[Extracted data entries]
+ + + + + + +
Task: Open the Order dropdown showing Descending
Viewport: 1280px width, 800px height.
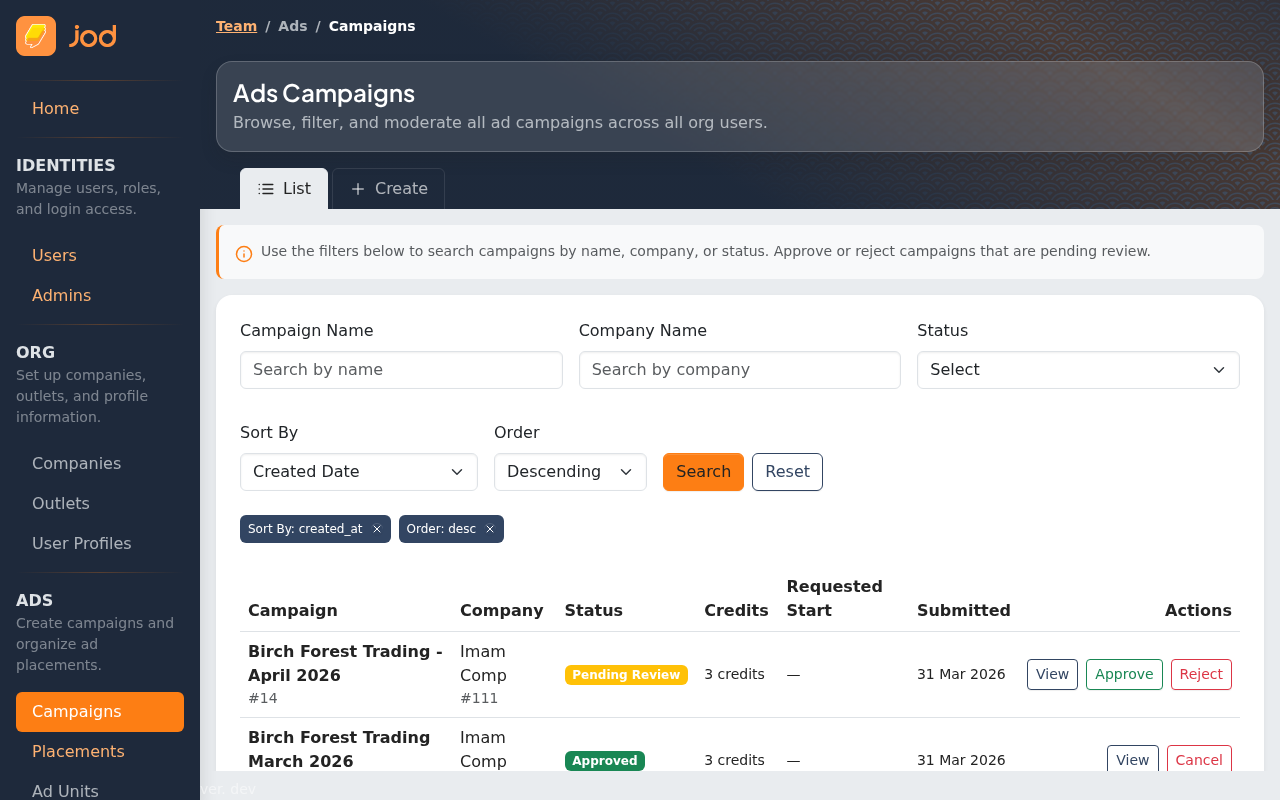Action: [x=570, y=471]
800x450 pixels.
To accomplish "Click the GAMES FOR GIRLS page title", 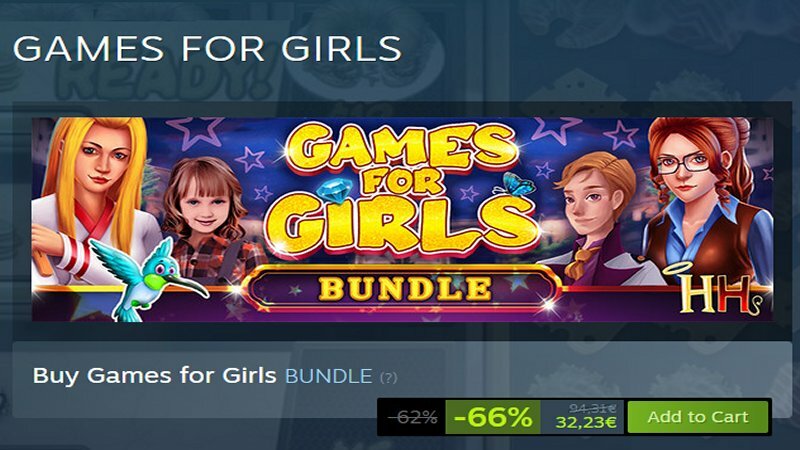I will click(x=207, y=49).
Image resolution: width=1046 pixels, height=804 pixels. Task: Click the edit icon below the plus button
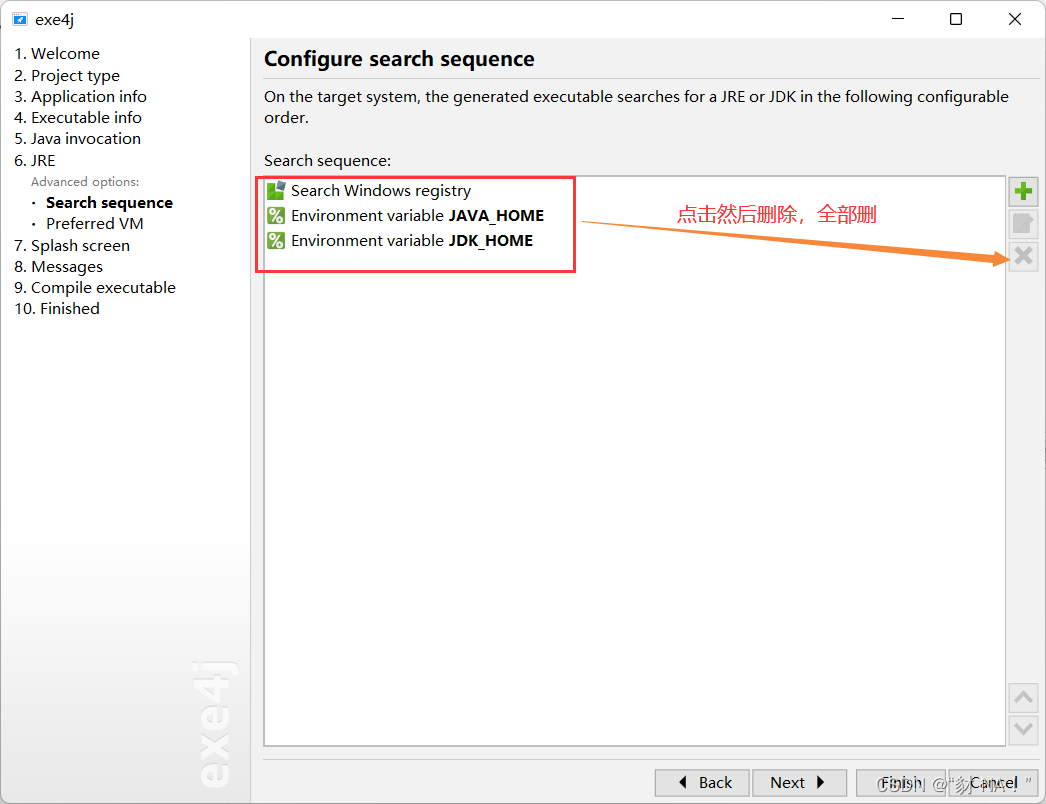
+ + + + + + +
Problem description: Where in the entries above does the word "pixels" appear? Copy each line that has it.

Written solution:
800x450 pixels.
Image resolution: width=1046 pixels, height=804 pixels. Task: Click the edit icon below the plus button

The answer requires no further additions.